Sociedades de economia mista e regime de precatórios - 6
Asseverou ser incontroverso que o objetivo principal da recorrente, sociedade de economia mista, seria a exploração lucrativa em benefício de seus acionistas — de entidades públicas ou privadas. Expôs, nesse sentido, que o Estado, ao perseguir o lucro como fim primordial, deveria despir-se das garantias soberanas necessárias à proteção do regime democrático, do sistema republicano e do pacto federativo, pois tais salvaguardas seriam incompatíveis com a livre iniciativa e com o equilíbrio concorrencial. Explicitou que o direito de buscar o lucro teria como perspectiva o particular, e não o Estado. Ponderou que, se a relevância da atividade fosse suficiente para reconhecimento de tais garantias, atividades como os serviços de saúde, a extração, o refino e a distribuição de petróleo, a indústria petroquímica, as empresas farmacêuticas e as entidades de educação também seriam beneficiárias de tais prerrogativas, bastando que o Poder Público se aliasse ao corpo societário do empreendimento privado. Mencionou que a controladora da recorrente possuiria ações livremente negociadas em bolsas de valores. Ademais, assinalou que a ELETRONORTE não exploraria o potencial energético das fontes nacionais independentemente de qualquer contraprestação, mas o faria, licitamente, para obter lucro, não ocupando, portanto, o lugar do Estado. Após os votos dos Ministros Dias Toffoli e Gilmar Mendes, que acompanhavam o relator, e do voto da Min. Cármen Lúcia, que seguia a divergência, pediu vista dos autos a Min. Ellen Gracie. RE 599628/DF, rel. Min. Ayres Britto, 1º.12.2010.  (RE-599628)

Informativo 628, STF – Repercussão Geral
Sociedades de economia mista e regime de precatórios - 7
O regime de execução por precatórios não se aplica às Centrais Elétricas do Norte do Brasil S/A – Eletronorte. Com base nesse entendimento, o Plenário, por maioria, desproveu recurso extraordinário em que discutido se o regime de precatórios aplicar-se-ia, ou não, a sociedades de economia mista — v. Informativos 607 e 611. Prevaleceu o voto proferido pelo Min. Joaquim Barbosa. Inicialmente, realçou que seria preponderante para a resolução da controvérsia a circunstância de o modelo de geração e fornecimento de energia admitir a livre iniciativa e a concorrência. Apontou que interessariam os serviços públicos, quais sejam, as produtoras independentes de energia e as auto-produtoras de energia com autorização para comercializar o excedente gerado.
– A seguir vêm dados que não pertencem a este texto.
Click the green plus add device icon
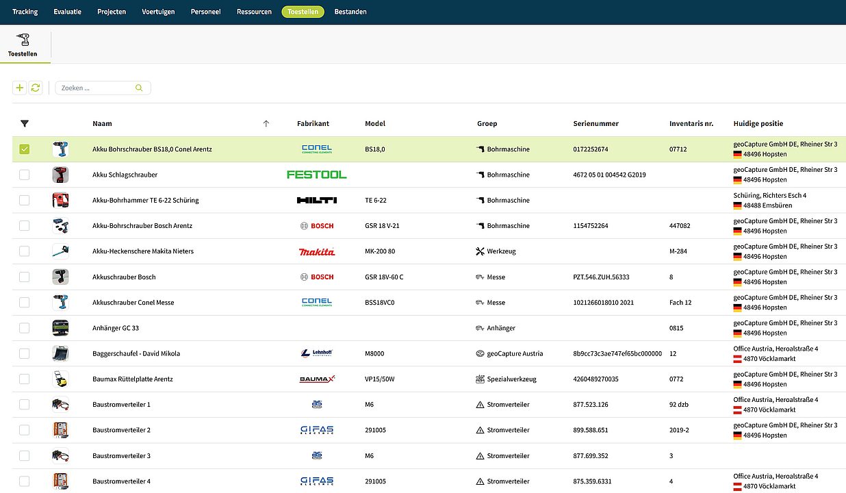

Concluiu que a extensão à sociedade de economia mista, de prerrogativa constitucional inerente ao Estado, teria o potencial para desequilibrar artificialmente as condições de concorrência, em prejuízo das pessoas jurídicas e dos grupos por elas formados alheios a qualquer participação societária estatal. Asseverou ser incontroverso que o objetivo principal da recorrente, sociedade de economia mista, seria a exploração lucrativa em benefício de seus acionistas, entidades públicas ou privadas. Explicitou que o direito de buscar o lucro teria como perspectiva o particular, e não o Estado. Ponderou que, se a relevância da atividade fosse suficiente para reconhecimento dessas garantias, atividades como os serviços de saúde, a extração, o refino e a distribuição de petróleo, a indústria petroquímica, as empresas farmacêuticas e as entidades de educação também seriam beneficiárias dessas prerrogativas, bastando que o Poder Público se aliasse ao corpo societário do empreendimento privado. Mencionou que a controladora da recorrente possuiria ações livremente negociadas em bolsas de valores. Ademais, assinalou que a Eletronorte não exploraria o potencial energético das fontes nacionais independentemente de qualquer contraprestação, mas o faria, licitamente, para obter lucro, não ocupando, portanto, o lugar do Estado. Vencidos os Ministros Ayres Britto, relator, Gilmar Mendes e Dias Toffoli, que proviam o recurso. RE 599628/DF, rel. orig. Min. Ayres Britto, red. p/ o acórdão Min. Joaquim Barbosa 25.5.2011. (RE-599628).